Shatkay and her associates will collaborate with the CYRENE project at Brown University on identifying information about cis-regulatory regions (segments of DNA that regulate the expression of certain genes); with the Jackson Laboratory on optimal ways to find information on gene expression in mice; and with the Protein Information Resource, run by Cathy H. Wu, the Unidel Edward G. Jefferson Chair of Bioinformatics and Computational Biology at UD who also has an appointment at Georgetown University, to uncover information on protein-protein interactions.
Cecilia Arighi, research associate professor at the Center for Bioinformatics and Computational Biology, and several graduate students will also collaborate on the work.
Although the techniques developed will be project-specific, showing that it is possible to combine text and image mining for biomedical information will be a big step.
“Little has been done so far to use this type of idea to find relevant papers,” Shatkay admits, “and one reason is that it is hard. Text mining is typically easier than image mining.”
Knowing how to combine the two, and what weight to give each type of information, has proven very tricky for the few people who have attempted it, so the team is not doing a full analysis of the images.
“We’re trying to obtain from the images the bare-minimum information needed to identify the image types in order to decide whether a paper is relevant for a specific task,” Shatkay says. “Compared to full-fledged image analysis, this task is simpler and we believe we can do it automatically.”
Tracking drug interactions through data
Shatkay has also received another, longer-term grant from the NLM as part of a team looking for information on drug-drug interactions (DDIs).
When patients take more than one drug at a time, the different drugs can interact in dangerous ways, sometimes resulting in adverse reactions and hospitalization.
The information on DDIs is hard to sort out, however, because what happens when two drugs are combined in a test tube may differ from the outcome when they come together in a patient’s body, and medications often contain more than one compound that might be causing the problem.
Even when it is known from clinical studies that two drugs taken together may cause adverse reactions, researchers often don’t know how and why the interaction happens, especially for older drugs, because newer information from cell biologists, chemistry labs, and hospitals may not all get put together.
“What do you do if a person needs to take two medications, and they interact?” asks Shatkay. “If you can’t understand the mechanism, you can’t propose an alternative treatment.
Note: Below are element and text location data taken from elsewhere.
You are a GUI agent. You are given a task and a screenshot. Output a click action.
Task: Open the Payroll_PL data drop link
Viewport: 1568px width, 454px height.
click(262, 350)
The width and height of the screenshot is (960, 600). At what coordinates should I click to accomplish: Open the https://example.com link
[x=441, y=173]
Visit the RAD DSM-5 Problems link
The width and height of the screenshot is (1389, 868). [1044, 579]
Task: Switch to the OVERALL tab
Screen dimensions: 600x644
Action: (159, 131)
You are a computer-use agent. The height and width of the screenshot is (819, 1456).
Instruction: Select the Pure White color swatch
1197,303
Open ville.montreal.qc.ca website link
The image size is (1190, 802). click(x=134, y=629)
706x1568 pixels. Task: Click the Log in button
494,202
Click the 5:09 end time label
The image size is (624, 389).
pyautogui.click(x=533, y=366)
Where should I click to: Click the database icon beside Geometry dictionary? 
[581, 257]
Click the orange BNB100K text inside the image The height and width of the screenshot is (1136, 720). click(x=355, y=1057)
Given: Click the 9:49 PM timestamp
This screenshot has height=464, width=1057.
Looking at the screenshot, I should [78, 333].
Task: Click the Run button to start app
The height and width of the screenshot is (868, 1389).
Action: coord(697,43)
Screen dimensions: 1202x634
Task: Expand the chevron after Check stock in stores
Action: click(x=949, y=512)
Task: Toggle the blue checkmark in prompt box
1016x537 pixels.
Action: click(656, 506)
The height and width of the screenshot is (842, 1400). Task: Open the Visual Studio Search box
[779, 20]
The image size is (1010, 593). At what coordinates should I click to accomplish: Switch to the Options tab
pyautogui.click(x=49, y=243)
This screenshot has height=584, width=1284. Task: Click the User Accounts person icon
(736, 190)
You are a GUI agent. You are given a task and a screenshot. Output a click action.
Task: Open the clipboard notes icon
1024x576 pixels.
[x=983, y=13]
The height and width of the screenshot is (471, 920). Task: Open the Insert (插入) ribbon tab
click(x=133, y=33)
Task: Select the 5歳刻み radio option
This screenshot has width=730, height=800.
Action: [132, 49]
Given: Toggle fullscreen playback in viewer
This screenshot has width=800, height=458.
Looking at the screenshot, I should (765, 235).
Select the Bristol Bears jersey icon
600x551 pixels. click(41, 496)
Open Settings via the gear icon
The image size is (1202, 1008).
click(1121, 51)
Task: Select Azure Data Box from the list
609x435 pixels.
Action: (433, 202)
You need to know what happens in the test tube and in the cell in order to understand why the interaction happens, and what may prevent it.”
Shatkay is co-principal investigator on the grant, along with Luis Rocha and Lang Li from Indiana University.
The team will use text mining to identify evidence of and reasons for drug interactions, combining studies from across various fields.
“The idea is to take the literature and try to fill in the gaps, or point out where there are gaps,” Shatkay says. “You take all known drugs that interact clinically, and go back into the literature and find whether there is a report of interaction on the molecular level and if not, point out that this is an area for research.”
The project will be text-based -- no images yet -- but will be looking for a lot more detail. “We want to identify the relevant sentences, indicative terms, and exact quantities,” Shatkay says. “We want to find the evidence needed to understand exactly what makes these two drugs interact.”